İlaç gibi gollerle…
Kongre var, yöneticiler pek sessiz, ortada görünmüyorlar… Maç var, kadroya bakarsanız Aboubakar, Amartey, Colley, Masuaku, Tayfur, Umut ve Rosier yok. Bir sakatlık halleri… Mert de cezalı… Bu kadar dağınık ve yokluk içindeki Beşiktaş, Sumudica ile dikenli bir takım haline gelen Gaziantepspor önünde sık sık gol korkuları yaşadı. Öyleki, gol beklentisi Beşiktaş’ta 0.26, Gaziantep FK da 0.44 olarak çalıştı.
Beşli savunma ile oynatıyor Gaziantep FK’yı Sumudica… Önde Riascos ile Draguş birbirlerini tamamlayan, rakibi tehdit eden çift santrfor… Yani Beşiktaş’ta Cenk Tosun ile Aboubakar’ın oynaması düşünülmeyen bu “çift” pozisyonu Gaziantep’te sahiden iş görüyor.
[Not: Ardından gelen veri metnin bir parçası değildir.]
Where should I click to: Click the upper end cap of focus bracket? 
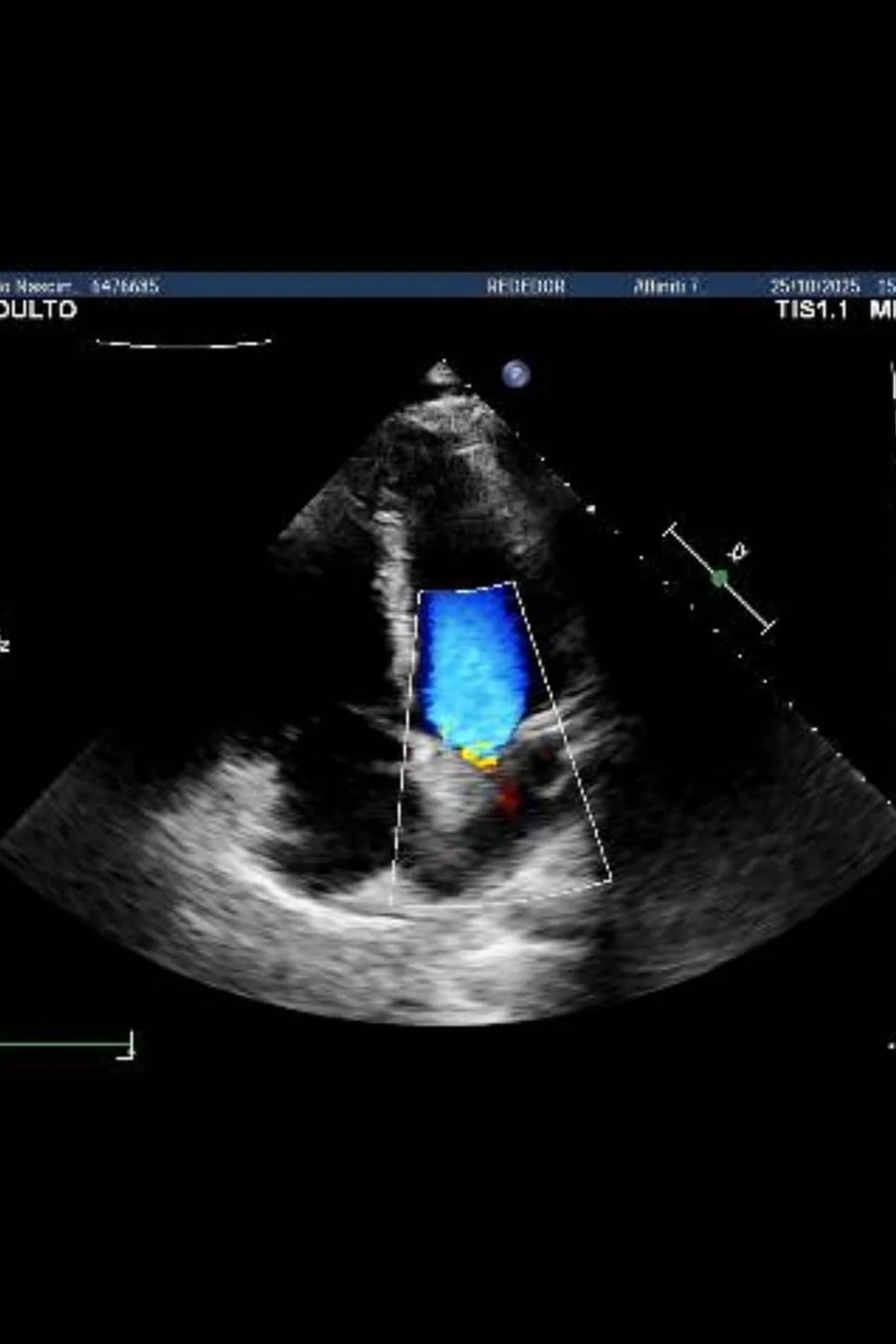pos(671,532)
Hayır, gol atmadılar ama her fırsatta yakaladıkları toplarla çok çabuk Beşiktaş ceza alanına indiler. Neyse ki, Bailly ve Necip kaleci Ersin ile birlikte bu korkuları sindirmeyi başardı.
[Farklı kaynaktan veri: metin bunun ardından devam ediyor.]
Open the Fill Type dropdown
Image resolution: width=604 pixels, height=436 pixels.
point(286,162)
Beşiktaş, evet topla daha çok oynayan takımdı. Şutlarda da öndeydi ancak attıkları gollere gelene kadar daha batıcı, daha sivri takım Gaziantepspor olarak göründü.
Maçın en mutsuz adamı Cenk Tosun’du. Aboubakar’ın yokluğunda hem onun temsilcisi hem de bizzat kendisinin elçisiydi. Ne var ki girdiği pozisyonlarda ya bir saniyelik gecikmeler vardı ya da Mustafa Eskiellaç onu durduruyordu. Golcü atamazsa mutlu olur mu hiç? Neyse ki bu halini çabuk atlattı. Maçın skorunu belirleyen kafa golüyle hem mutluluğu buldu hem de üç puanı güvence altına aldı. İki kafa golünde de Salih ve Cenk’in vuruş güzellikleri öne çıktı. Ama havadan gelen ortalara da alkış…
Mete Kalkavan’ı severim. Süper Ligin en sakin en usta hakemlerindendir. Tartışma yaratan kararlardan uzak durmaya çalışır. Ama dün onun bu tedbirli hali işe yaramadı. Gollerden önce Mustafa Eskiellaç’ın Cenk Tosun’a arkadan yaptığı itme, kakma ve çekme penaltı olmalıydı. Bazı dostlar penaltı noktasından kale çizgisine daha yakın olduğu için o pozisyonda Eskiellaç’a doğrudan kırmızı kart bile gösterilebileceğini söylediler. Hani ben o kadar keskin konuşmayayım ama pozisyonun penaltıyı gerektirdiğinde ısrarlıyım.
Beşiktaş, zor zamanda hem üç puanı kurtardı hem yönetimin hem Burak hocanın, hem de taraftarın huzurunu sağladı. Ehh, bize de geçmiş olsun deyip kutlamak düşer.